Un drôle de truc que l’intrication. Il a tenté d’expliquer. Pour ce que j’en ai compris, des particules peuvent avoir des destins liés bien que distantes l’une de l’autre, réagissant en fonction l’une de l’autre, comme si elles étaient unies par une “action fantôme à distance”. Visiblement, dans son domaine, mon chauffeur était une tête. Il avait un poste dans un institut prestigieux à Moscou. Rien que ça, ce n’est pas commun pour un Khirgize.

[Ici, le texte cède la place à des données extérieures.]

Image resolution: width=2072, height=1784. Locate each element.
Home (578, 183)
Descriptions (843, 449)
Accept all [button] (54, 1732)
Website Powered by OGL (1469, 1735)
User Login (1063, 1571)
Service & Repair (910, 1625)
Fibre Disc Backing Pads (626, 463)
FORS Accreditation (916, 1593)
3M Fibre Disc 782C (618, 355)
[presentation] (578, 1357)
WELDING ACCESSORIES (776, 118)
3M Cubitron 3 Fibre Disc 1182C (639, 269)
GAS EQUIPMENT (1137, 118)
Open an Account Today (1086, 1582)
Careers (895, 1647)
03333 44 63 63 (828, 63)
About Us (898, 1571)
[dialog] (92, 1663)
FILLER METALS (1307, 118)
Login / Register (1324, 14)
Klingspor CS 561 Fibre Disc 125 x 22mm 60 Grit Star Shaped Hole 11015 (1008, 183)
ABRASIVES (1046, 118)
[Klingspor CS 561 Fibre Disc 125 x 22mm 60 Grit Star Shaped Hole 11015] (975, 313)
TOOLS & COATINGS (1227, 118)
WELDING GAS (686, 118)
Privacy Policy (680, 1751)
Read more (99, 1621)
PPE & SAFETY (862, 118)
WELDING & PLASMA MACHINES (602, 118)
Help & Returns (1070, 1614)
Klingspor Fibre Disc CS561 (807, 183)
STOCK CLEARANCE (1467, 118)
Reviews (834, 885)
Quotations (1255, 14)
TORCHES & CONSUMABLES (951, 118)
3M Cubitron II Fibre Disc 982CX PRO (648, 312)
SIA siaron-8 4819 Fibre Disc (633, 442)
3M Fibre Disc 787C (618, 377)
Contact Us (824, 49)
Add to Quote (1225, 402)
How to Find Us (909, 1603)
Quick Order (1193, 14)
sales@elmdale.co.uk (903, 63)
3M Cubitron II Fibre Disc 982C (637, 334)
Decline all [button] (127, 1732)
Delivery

Mais sa mère est tombée malade. Il a voulu se rapprocher d’elle pour l’accompagner dans ses derniers instants. Il a trouvé ce boulot de taxi, toujours mieux que rien. Il faut bien vivre… Sa mère, paix à son âme, est morte il y a deux ans. Il aurait pu essayer de retourner à Moscou, tenter de reprendre sa vie d’avant. Mais finalement, il n’en a pas eu la force. Il est resté là. À Djalalabad. Il aime conduire les gens. Pas de sots métiers. Il fait des rencontres le temps d’une course… Mais rares sont ceux, tient-il à me rassurer, avec lesquels il se confie sur son passé.